Machine Learning and Unstructured Data: The New Peanut Butter on Toast

Businesses typically operate on structured data. However, in the Internet era, most data that is available to businesses is unstructured, commonly stored as text from various sources — webpages, user forums, or audio and video, for example. Most organizations have mounds of this unstructured data, and they often struggle to make sense of it or to generate useful, actionable insights from it. To create any sort of intelligence from unstructured data, analysts have to manipulate it in some way — that is where machine learning really helps. Individually, unstructured data and machine learning can be academically bland, but if used together, they provide a rich smorgasbord of insight for strategic marketing.

Machine Learning Today

Although machine learning can be valuable on any type of data (structured or unstructured), unstructured data is virtually useless without it. Most companies have more data than a human can consume in 10 lifetimes, so the only way to make sense of it is to use some sort of machine-learning algorithms, including Natural Language Processing (NLP) algorithms, text-mining algorithms, and pattern/classification algorithms. Search engines and recommendation systems are prime examples of applied machine learning.

The dramatic drop in the cost of computing power and hard-drive space over the last 10 years has made it possible to analyze data on levels never before imagined. With all this computing power now available, the bottleneck has shifted to the lack of talent available to operate on the data. The supply of Big Data has grown over the past decade, while academic programs to train professionals to do this job have only recently been established, creating a huge gap between supply and demand.

Why Do This if It Is So Difficult?

The short answer is the Internet — a massive source of unstructured data with huge potential for providing actionable insights.

I recently worked with a publisher who wanted to know what types of content were most popular with their viewers. They had a ton of articles, representing an enormous amount of unstructured data. Thanks to Adobe Analytics, they already knew how many people were viewing their content, but they hoped to learn specifically which parts of the content were resonating with viewers. Was the main topic driving viewership, or was it something else?

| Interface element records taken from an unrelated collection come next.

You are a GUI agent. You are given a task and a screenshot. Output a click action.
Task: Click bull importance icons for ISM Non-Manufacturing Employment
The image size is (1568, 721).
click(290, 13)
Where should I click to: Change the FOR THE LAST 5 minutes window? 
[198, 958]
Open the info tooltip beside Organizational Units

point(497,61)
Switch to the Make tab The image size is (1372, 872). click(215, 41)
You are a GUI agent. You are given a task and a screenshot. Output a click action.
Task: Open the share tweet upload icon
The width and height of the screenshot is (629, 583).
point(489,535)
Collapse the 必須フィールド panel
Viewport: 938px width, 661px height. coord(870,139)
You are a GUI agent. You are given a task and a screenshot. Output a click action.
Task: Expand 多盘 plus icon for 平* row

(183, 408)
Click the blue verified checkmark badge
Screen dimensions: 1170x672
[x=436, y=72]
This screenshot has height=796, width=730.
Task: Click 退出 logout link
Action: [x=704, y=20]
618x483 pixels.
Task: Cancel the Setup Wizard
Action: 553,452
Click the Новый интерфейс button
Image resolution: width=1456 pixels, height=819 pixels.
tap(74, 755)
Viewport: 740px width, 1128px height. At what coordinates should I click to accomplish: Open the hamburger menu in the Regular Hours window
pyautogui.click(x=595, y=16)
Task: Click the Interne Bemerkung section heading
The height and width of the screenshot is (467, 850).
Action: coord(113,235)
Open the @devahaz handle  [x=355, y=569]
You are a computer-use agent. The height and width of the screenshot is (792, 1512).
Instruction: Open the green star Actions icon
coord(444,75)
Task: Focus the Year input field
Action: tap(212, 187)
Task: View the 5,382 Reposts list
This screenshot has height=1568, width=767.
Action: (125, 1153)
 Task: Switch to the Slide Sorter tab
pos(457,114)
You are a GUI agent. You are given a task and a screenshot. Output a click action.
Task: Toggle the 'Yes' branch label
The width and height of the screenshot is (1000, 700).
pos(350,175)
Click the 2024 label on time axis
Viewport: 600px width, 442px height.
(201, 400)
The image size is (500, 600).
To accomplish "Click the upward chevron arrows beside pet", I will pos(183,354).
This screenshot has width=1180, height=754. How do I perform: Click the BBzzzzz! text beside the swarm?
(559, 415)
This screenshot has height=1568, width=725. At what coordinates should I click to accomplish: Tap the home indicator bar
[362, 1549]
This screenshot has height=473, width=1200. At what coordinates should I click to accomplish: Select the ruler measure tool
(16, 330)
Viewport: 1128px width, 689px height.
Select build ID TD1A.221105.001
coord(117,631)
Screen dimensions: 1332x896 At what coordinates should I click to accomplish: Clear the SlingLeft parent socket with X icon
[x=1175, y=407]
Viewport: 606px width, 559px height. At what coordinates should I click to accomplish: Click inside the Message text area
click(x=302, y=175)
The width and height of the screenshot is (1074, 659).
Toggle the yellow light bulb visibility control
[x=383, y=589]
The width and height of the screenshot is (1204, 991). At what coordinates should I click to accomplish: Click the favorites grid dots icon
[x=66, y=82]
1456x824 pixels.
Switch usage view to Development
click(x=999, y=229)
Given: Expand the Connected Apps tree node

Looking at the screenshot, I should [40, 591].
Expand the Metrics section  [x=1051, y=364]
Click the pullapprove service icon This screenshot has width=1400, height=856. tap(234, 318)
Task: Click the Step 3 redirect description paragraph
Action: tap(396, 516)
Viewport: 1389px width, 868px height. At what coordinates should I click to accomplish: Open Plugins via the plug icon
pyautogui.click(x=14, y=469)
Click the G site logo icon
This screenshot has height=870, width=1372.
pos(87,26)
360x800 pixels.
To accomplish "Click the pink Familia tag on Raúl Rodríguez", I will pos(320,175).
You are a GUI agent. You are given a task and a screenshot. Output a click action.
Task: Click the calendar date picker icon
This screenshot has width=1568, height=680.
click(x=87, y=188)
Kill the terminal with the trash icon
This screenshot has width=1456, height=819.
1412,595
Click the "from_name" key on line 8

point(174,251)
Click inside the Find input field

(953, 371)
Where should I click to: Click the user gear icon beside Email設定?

I worked with this publisher to apply text-mining algorithms to every article. These algorithms classified their content by the major subtopics each article contained. Combined with their previously recorded information, they were able to understand the most popular topics that generally drove viewers to visit their content.

However, simply knowing the most popular topics was insufficient; next, they wanted to know which one topic was the most popular across all of their content.

Luckily, since they were able to mine this rich unstructured data, they could answer those questions without conducting a market survey of their audience. Businesses typically have most of the data they need at their disposal already; they just have to apply the right machine learning. With the help of a data scientist, a content creator can go into the data and ask, “What topics will really resonate with millennials, so more of them will visit our website?” and find that answer. This was impossible 10 years ago.

This works both for content creators and marketers, helping them understand how to focus tightly and personalize messages for specific audiences.

Other Benefits

Beyond producing content, businesses enjoy other benefits: setting prices, predicting demand, and maintaining inventory. Keyword Advertising is an area in which we see a disruptive technology using unstructured data. Adobe Media Optimizer produces very deep analysis for marketing purposes on all search keywords, display advertisements, and social postings from people across the Internet. That information is then used for automated real-time bidding on ads and ad posts.

Many businesses pay top dollar for their branded search keywords. Machine-learning algorithms can help SEM marketers uncover ways to reduce spending on expensive branded keywords and instead invest in long-tail keywords for a bigger ROI than what could have been achieved otherwise.

A human could never examine all of the information and find specific keywords way out in the long tail. Machine learning can not only find these words, but also predict that they will drive conversions, enabling SEM marketers to justify increased spending to the C-suite executives.

Looking Ahead

New approaches are being developed based on foundational research that has only recently arrived. There are many machine-learning groups in academics, information technology, and marketing — all approaching this from different angles.

At Adobe, we are trying to make this type of analysis more accessible to data citizens, rather than cater exclusively to data scientists. Someone should not need a PhD to answer questions like, “What is the most popular topic on our website?” Or, “Which search keywords should I bid on?”

Today, many of our customers are doing well in this area, and our strategy is to make this easier for even more companies. We will continue to make machine learning and data more accessible, enabling companies to operate on data being collected and to find insights to help them in marketing and beyond.